Jefferson Created COVID Reporting SWAT Team to Meet Analytics Needs

Nov. 6, 2020
Effort was complicated by disparate EHR environment, says Brian Glynn, director of enterprise business intelligence

Health system analytics departments have been put to the test during the pandemic. Philadelphia-based Jefferson Health’s enterprise business intelligence group created a COVID reporting SWAT team to meet evolving clinical, operations, research and regulatory reporting requirements.

Speaking during a Nov. 5 Jefferson College of Population Health webinar, Brian Glynn, director of enterprise business intelligence at 14-hospital Jefferson, said that since the initial COVID kickoff meeting on March 9, his team has had to shift its approach as the needs of internal customers evolved.

Glynn said the overall enterprise analytics group at Jefferson has 50 to 60 employees, with the business intelligence team having around 25 members. One thing that complicated the effort at Jefferson is that several of its hospitals in two of its regional divisions were in the planning process for switching over to Epic, the EHR that the health system is standardizing on. But their current EHRs did not have similar reporting capabilities. “That raised the level of complexity. We were in disparate environments, with two of our divisions on Epic, and two that were not,” Glynn said.

The initial activities of the COVID reporting swat team revolved around what new data capture and reporting features had to be built into the EHR. That included screening where patients had traveled overseas recently and new lab orders around COVID. “We worked with Epic on new work flows on the fly,” he said. “We could be agile in Epic, but we still struggled in our two northern division not yet on Epic.”

The SWAT team also had to build dashboards to describe in real time the patient population in-house and the resources in the ambulatory setting as they pivoted to telehealth, including resources for testing patients for COVID.

As new needs for metrics arose around PPE, bed occupancy, surge planning, and ventilator capacity, the team worked to identify the operational “owners” of the metrics to help validate output and then met with the teams building new EHR tools to make changes there. For some data points, they were able to shift from manually gathering data for COVID reports to automating its collection in the enterprise data warehouse.  

In addition, they participated in daily meetings with the incident command center team to better understand new data needs. “We needed to develop that tight alignment with the incident command center,” Glynn said.

The SWAT team also developed a series of Qlik visualization apps to allow operational leaders to do deep dives on key performance indicators around COVID. There were dashboards developed around PPE supplies, ICU figures,  inpatient discharges, supply chain,

“It is a robust application that provides operation leaders with insight on how to manage day to day operations,” Glynn said. “We went from snapshots in time to trending and anticipating what is going to happen next.”

Besides clinical and operational leaders, a research working group was established because researchers wanted rapid access to COVID data to develop registries and study potential treatment options and the demographic trends impacting local patient populations.  “At Jefferson there is a nice level of collaboration between clinical and operational and research needs,” Glynn said. They developed a data mart for the COVID patient population, pulling data from multiple systems into the data warehouse. So far, 33 research projects have been approved by the research working group, and 18 of those have been approved by the internal review board.

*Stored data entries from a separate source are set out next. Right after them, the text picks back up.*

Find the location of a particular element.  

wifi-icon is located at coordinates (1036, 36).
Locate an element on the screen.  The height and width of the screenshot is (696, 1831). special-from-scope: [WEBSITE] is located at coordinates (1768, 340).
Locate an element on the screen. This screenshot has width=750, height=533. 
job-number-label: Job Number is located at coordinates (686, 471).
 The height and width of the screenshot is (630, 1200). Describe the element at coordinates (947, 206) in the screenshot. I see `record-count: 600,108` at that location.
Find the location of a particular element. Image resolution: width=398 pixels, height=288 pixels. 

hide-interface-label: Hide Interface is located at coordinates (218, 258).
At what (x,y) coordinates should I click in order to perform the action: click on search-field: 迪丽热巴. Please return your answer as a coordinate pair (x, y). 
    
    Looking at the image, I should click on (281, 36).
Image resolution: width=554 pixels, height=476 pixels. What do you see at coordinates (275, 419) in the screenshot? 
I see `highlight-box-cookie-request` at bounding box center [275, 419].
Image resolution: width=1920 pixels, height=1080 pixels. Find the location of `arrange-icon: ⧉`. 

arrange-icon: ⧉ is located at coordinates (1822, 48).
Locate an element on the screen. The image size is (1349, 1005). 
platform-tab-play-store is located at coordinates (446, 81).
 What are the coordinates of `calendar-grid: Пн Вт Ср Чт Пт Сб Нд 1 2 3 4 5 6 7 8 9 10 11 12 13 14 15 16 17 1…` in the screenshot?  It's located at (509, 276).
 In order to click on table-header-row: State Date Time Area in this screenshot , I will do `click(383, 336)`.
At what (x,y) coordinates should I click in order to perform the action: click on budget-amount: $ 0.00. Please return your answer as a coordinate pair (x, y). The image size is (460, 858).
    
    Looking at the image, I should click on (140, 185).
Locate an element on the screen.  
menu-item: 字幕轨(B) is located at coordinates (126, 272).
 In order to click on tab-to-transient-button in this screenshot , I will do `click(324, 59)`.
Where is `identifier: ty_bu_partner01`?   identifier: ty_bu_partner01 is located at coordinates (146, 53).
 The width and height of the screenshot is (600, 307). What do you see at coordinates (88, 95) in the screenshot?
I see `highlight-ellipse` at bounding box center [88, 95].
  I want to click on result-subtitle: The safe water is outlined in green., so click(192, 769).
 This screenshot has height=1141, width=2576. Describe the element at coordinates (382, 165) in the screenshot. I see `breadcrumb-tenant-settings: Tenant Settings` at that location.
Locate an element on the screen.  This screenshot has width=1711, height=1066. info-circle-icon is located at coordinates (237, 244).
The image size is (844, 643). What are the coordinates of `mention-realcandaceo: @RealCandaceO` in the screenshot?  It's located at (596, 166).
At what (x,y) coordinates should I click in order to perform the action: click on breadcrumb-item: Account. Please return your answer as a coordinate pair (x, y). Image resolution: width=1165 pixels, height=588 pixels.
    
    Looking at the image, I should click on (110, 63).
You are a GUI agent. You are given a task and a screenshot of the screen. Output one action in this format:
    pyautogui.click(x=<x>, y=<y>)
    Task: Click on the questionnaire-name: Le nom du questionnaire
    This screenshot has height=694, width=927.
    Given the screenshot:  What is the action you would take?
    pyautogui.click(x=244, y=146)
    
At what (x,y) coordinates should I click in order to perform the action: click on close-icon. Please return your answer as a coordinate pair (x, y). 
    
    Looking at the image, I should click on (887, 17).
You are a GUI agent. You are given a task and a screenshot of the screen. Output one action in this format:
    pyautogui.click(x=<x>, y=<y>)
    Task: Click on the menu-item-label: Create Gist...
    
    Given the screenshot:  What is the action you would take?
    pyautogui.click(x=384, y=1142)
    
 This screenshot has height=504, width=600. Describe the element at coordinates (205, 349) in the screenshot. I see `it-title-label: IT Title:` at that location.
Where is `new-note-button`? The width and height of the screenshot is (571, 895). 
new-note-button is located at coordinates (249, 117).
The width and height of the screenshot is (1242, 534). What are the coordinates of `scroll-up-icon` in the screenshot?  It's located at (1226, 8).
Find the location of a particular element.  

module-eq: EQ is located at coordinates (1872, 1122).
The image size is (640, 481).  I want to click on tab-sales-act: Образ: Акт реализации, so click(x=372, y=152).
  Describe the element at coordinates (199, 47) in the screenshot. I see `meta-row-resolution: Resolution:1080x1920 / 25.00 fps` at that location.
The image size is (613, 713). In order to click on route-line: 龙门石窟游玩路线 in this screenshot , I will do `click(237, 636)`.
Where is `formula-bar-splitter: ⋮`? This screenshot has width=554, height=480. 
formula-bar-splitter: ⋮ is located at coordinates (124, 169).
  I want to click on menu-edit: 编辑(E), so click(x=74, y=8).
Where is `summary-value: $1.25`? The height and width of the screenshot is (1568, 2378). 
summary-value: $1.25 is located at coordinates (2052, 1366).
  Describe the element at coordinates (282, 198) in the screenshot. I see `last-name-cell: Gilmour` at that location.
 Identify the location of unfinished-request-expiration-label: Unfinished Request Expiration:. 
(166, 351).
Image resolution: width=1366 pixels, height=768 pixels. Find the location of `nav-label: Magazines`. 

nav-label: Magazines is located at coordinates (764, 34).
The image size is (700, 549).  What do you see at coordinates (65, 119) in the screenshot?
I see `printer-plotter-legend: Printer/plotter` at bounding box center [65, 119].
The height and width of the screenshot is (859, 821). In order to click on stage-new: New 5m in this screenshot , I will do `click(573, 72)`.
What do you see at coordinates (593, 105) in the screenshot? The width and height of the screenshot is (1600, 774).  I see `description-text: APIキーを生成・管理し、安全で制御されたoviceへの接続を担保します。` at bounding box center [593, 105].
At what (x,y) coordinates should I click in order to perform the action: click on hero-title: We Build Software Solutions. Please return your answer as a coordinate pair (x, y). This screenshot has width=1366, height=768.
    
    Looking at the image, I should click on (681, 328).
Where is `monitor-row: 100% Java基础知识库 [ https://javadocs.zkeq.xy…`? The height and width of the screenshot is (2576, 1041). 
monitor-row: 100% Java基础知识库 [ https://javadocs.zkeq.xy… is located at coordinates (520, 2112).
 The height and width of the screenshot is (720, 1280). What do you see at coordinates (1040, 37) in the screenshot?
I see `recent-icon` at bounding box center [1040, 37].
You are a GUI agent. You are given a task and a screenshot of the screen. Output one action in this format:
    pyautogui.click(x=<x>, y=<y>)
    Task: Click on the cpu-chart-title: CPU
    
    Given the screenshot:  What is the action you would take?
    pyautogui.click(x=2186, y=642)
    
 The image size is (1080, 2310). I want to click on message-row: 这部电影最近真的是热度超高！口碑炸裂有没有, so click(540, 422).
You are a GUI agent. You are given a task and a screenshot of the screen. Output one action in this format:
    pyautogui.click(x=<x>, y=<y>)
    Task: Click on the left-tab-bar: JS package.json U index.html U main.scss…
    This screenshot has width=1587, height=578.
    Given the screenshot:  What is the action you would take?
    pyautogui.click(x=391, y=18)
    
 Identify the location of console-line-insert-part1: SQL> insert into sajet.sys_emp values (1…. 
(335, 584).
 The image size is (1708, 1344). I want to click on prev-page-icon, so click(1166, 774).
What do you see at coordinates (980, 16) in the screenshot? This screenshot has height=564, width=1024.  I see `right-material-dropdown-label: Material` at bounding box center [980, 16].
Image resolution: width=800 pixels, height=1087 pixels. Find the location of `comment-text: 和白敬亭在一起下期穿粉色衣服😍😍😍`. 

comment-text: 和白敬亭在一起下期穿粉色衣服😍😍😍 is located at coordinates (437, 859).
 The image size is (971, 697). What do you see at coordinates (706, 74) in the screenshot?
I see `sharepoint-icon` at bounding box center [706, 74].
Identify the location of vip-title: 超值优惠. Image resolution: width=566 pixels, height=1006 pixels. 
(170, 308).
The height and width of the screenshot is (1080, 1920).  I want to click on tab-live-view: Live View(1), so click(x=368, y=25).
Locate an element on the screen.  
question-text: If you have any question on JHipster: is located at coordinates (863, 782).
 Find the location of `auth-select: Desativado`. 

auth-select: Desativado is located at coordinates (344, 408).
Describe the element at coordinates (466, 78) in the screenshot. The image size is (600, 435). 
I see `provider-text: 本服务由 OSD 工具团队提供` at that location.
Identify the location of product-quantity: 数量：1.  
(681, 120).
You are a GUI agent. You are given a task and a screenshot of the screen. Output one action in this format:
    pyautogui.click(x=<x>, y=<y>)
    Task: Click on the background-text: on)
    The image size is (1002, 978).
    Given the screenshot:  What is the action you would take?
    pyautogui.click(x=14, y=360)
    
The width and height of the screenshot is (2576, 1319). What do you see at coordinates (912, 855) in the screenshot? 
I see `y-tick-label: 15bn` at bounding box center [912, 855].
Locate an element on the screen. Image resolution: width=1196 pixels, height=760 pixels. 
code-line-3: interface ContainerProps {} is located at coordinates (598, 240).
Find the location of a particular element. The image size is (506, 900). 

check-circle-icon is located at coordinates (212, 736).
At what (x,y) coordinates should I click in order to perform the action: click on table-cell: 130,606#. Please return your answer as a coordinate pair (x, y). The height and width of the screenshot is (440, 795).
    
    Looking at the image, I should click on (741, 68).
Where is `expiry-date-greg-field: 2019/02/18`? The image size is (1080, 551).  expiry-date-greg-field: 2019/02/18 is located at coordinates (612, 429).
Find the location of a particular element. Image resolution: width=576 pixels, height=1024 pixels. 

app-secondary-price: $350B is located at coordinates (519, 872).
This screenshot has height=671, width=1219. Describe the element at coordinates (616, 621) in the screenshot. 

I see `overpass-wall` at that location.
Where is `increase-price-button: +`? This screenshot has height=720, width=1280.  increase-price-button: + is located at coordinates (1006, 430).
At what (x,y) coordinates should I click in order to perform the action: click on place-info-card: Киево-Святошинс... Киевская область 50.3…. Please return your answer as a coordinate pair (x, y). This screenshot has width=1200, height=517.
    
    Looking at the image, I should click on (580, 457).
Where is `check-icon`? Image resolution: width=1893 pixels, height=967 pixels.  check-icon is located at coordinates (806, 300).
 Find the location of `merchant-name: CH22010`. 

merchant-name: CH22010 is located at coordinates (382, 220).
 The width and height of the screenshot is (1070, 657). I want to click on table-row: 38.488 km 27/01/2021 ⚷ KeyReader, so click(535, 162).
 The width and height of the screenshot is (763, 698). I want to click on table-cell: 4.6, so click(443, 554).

Glynn noted that regulatory reporting can be a challenge, and Jefferson needed to report COVID-related data to the federal government, as well as state and local public health agencies in Pennsylvania and New Jersey. When the White House made a sudden shift and required data be sent to the Department of Health & Human Services rather than the Centers for Disease Control, “that pivot was tough, and required a lot of technical work to make it happen. The HHS metrics did not align with how we were defining things.”

One outcome of the pandemic is that the analytics team has become more agile. For one thing, it pulled off all these changes while working remotely on Zoom calls and Microsoft Teams meetings. It has gotten used to responding very rapidly to new data requests. It has put together robust processes around the path forward. There is now an incident command center analytics steering committee to approve new data requests. “This is sensitive information,” Glynn said. “We are transparent, but we need to have a laser focus on what you are doing with the information and why and make sure we are aligned from a metric definition perspective.”